| Supplied records |
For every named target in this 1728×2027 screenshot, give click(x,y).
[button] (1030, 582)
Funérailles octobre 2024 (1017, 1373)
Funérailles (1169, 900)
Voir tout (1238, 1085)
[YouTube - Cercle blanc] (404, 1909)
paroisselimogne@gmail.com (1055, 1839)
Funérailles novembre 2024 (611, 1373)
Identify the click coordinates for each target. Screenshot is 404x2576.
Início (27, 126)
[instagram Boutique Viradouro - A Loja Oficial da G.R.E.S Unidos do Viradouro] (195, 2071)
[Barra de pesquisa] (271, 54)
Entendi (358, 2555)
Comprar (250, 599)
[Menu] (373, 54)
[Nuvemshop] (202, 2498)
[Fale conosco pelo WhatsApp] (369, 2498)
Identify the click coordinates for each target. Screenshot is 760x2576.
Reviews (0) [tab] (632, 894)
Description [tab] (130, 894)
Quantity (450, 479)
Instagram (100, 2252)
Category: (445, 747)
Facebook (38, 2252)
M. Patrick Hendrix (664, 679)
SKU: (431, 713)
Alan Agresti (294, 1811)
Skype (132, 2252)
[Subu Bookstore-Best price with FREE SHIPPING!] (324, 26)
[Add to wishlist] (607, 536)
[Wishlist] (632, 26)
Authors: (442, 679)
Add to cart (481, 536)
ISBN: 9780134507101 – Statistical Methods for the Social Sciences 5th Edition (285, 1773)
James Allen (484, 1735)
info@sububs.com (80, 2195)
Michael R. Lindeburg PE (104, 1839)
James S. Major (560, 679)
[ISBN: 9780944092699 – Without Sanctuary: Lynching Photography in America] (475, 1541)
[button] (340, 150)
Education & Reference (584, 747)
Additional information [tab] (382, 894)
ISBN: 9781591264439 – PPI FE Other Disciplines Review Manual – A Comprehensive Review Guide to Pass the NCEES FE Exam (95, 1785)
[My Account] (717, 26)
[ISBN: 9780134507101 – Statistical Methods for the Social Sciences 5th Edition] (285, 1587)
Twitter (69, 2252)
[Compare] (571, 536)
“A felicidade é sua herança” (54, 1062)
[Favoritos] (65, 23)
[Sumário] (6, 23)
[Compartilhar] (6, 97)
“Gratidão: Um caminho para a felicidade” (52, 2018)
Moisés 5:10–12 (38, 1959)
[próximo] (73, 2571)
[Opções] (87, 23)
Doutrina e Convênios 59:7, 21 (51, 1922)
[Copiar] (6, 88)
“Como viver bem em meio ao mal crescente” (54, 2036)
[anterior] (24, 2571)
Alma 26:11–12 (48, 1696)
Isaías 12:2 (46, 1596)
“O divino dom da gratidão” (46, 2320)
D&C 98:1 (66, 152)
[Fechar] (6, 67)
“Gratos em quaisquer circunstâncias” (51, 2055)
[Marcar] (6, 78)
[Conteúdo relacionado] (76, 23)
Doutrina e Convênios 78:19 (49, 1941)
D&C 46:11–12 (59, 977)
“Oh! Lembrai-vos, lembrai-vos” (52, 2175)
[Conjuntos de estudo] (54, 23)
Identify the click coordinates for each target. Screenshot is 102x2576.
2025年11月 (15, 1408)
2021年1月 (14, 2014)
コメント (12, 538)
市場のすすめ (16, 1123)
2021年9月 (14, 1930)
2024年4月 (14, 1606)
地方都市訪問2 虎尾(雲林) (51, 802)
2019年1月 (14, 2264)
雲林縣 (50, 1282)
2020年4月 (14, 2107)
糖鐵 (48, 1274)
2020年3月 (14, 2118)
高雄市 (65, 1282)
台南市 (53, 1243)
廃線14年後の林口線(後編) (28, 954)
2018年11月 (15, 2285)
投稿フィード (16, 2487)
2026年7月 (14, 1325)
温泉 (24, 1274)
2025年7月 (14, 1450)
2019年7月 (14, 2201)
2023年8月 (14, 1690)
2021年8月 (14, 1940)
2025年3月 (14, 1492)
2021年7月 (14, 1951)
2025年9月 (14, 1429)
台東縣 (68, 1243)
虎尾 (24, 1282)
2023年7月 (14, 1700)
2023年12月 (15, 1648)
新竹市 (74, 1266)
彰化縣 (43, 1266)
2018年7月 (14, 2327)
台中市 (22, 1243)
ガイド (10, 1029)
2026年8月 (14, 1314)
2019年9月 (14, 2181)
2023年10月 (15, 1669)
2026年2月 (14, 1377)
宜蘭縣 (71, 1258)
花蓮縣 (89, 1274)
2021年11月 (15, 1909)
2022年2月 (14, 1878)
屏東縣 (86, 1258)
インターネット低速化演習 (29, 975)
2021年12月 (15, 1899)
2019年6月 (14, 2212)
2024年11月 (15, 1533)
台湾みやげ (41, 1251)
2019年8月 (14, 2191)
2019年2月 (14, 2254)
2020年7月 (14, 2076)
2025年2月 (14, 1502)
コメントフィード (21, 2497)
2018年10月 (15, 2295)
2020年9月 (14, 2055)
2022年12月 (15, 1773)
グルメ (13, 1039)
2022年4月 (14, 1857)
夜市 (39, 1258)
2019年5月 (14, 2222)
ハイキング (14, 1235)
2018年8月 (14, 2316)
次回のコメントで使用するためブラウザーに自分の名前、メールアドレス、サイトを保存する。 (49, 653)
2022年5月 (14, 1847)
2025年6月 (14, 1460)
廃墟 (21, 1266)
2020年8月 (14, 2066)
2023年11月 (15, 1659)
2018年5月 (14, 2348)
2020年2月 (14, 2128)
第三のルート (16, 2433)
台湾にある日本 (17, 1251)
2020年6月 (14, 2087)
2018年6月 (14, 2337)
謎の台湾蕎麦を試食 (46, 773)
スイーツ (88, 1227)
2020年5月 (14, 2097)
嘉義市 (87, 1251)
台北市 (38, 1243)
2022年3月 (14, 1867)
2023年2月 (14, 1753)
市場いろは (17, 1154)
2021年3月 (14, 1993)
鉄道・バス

| What you need to do |
Every record, from top to bottom, must be transcribed exactly.

| Answer to this exercise |
For every named target in this 1728×2027 screenshot, give click(x,y).
[button] (1030, 582)
Funérailles octobre 2024 (1017, 1373)
Funérailles (1169, 900)
Voir tout (1238, 1085)
[YouTube - Cercle blanc] (404, 1909)
paroisselimogne@gmail.com (1055, 1839)
Funérailles novembre 2024 (611, 1373)
Identify the click coordinates for each target. Screenshot is 404x2576.
Início (27, 126)
[instagram Boutique Viradouro - A Loja Oficial da G.R.E.S Unidos do Viradouro] (195, 2071)
[Barra de pesquisa] (271, 54)
Entendi (358, 2555)
Comprar (250, 599)
[Menu] (373, 54)
[Nuvemshop] (202, 2498)
[Fale conosco pelo WhatsApp] (369, 2498)
Identify the click coordinates for each target. Screenshot is 760x2576.
Reviews (0) [tab] (632, 894)
Description [tab] (130, 894)
Quantity (450, 479)
Instagram (100, 2252)
Category: (445, 747)
Facebook (38, 2252)
M. Patrick Hendrix (664, 679)
SKU: (431, 713)
Alan Agresti (294, 1811)
Skype (132, 2252)
[Subu Bookstore-Best price with FREE SHIPPING!] (324, 26)
[Add to wishlist] (607, 536)
[Wishlist] (632, 26)
Authors: (442, 679)
Add to cart (481, 536)
ISBN: 9780134507101 – Statistical Methods for the Social Sciences 5th Edition (285, 1773)
James Allen (484, 1735)
info@sububs.com (80, 2195)
Michael R. Lindeburg PE (104, 1839)
James S. Major (560, 679)
[ISBN: 9780944092699 – Without Sanctuary: Lynching Photography in America] (475, 1541)
[button] (340, 150)
Education & Reference (584, 747)
Additional information [tab] (382, 894)
ISBN: 9781591264439 – PPI FE Other Disciplines Review Manual – A Comprehensive Review Guide to Pass the NCEES FE Exam (95, 1785)
[My Account] (717, 26)
[ISBN: 9780134507101 – Statistical Methods for the Social Sciences 5th Edition] (285, 1587)
Twitter (69, 2252)
[Compare] (571, 536)
“A felicidade é sua herança” (54, 1062)
[Favoritos] (65, 23)
[Sumário] (6, 23)
[Compartilhar] (6, 97)
“Gratidão: Um caminho para a felicidade” (52, 2018)
Moisés 5:10–12 (38, 1959)
[próximo] (73, 2571)
[Opções] (87, 23)
Doutrina e Convênios 59:7, 21 (51, 1922)
[Copiar] (6, 88)
“Como viver bem em meio ao mal crescente” (54, 2036)
[anterior] (24, 2571)
Alma 26:11–12 (48, 1696)
Isaías 12:2 (46, 1596)
“O divino dom da gratidão” (46, 2320)
D&C 98:1 (66, 152)
[Fechar] (6, 67)
“Gratos em quaisquer circunstâncias” (51, 2055)
[Marcar] (6, 78)
[Conteúdo relacionado] (76, 23)
Doutrina e Convênios 78:19 (49, 1941)
D&C 46:11–12 (59, 977)
“Oh! Lembrai-vos, lembrai-vos” (52, 2175)
[Conjuntos de estudo] (54, 23)
Identify the click coordinates for each target. Screenshot is 102x2576.
2025年11月 (15, 1408)
2021年1月 (14, 2014)
コメント (12, 538)
市場のすすめ (16, 1123)
2021年9月 (14, 1930)
2024年4月 (14, 1606)
地方都市訪問2 虎尾(雲林) (51, 802)
2019年1月 (14, 2264)
雲林縣 (50, 1282)
2020年4月 (14, 2107)
糖鐵 (48, 1274)
2020年3月 (14, 2118)
高雄市 (65, 1282)
台南市 (53, 1243)
廃線14年後の林口線(後編) (28, 954)
2018年11月 (15, 2285)
投稿フィード (16, 2487)
2026年7月 (14, 1325)
温泉 (24, 1274)
2025年7月 (14, 1450)
2019年7月 (14, 2201)
2023年8月 (14, 1690)
2021年8月 (14, 1940)
2025年3月 (14, 1492)
2021年7月 (14, 1951)
2025年9月 (14, 1429)
台東縣 (68, 1243)
虎尾 (24, 1282)
2023年7月 (14, 1700)
2023年12月 (15, 1648)
新竹市 (74, 1266)
彰化縣 (43, 1266)
2018年7月 (14, 2327)
台中市 (22, 1243)
ガイド (10, 1029)
2026年8月 (14, 1314)
2019年9月 (14, 2181)
2023年10月 (15, 1669)
2026年2月 (14, 1377)
宜蘭縣 (71, 1258)
花蓮縣 (89, 1274)
2021年11月 (15, 1909)
2022年2月 (14, 1878)
屏東縣 (86, 1258)
インターネット低速化演習 (29, 975)
2021年12月 (15, 1899)
2019年6月 (14, 2212)
2024年11月 (15, 1533)
台湾みやげ (41, 1251)
2019年8月 (14, 2191)
2019年2月 (14, 2254)
2020年7月 (14, 2076)
2025年2月 (14, 1502)
コメントフィード (21, 2497)
2018年10月 (15, 2295)
2020年9月 (14, 2055)
2022年12月 (15, 1773)
グルメ (13, 1039)
2022年4月 (14, 1857)
夜市 (39, 1258)
2019年5月 (14, 2222)
ハイキング (14, 1235)
2018年8月 (14, 2316)
次回のコメントで使用するためブラウザーに自分の名前、メールアドレス、サイトを保存する。 (49, 653)
2022年5月 (14, 1847)
2025年6月 (14, 1460)
廃墟 (21, 1266)
2020年8月 (14, 2066)
2023年11月 (15, 1659)
2018年5月 (14, 2348)
2020年2月 (14, 2128)
第三のルート (16, 2433)
台湾にある日本 (17, 1251)
2020年6月 (14, 2087)
2018年6月 (14, 2337)
謎の台湾蕎麦を試食 (46, 773)
スイーツ (88, 1227)
2020年5月 (14, 2097)
嘉義市 (87, 1251)
台北市 (38, 1243)
2022年3月 (14, 1867)
2023年2月 (14, 1753)
市場いろは (17, 1154)
2021年3月 (14, 1993)
鉄道・バス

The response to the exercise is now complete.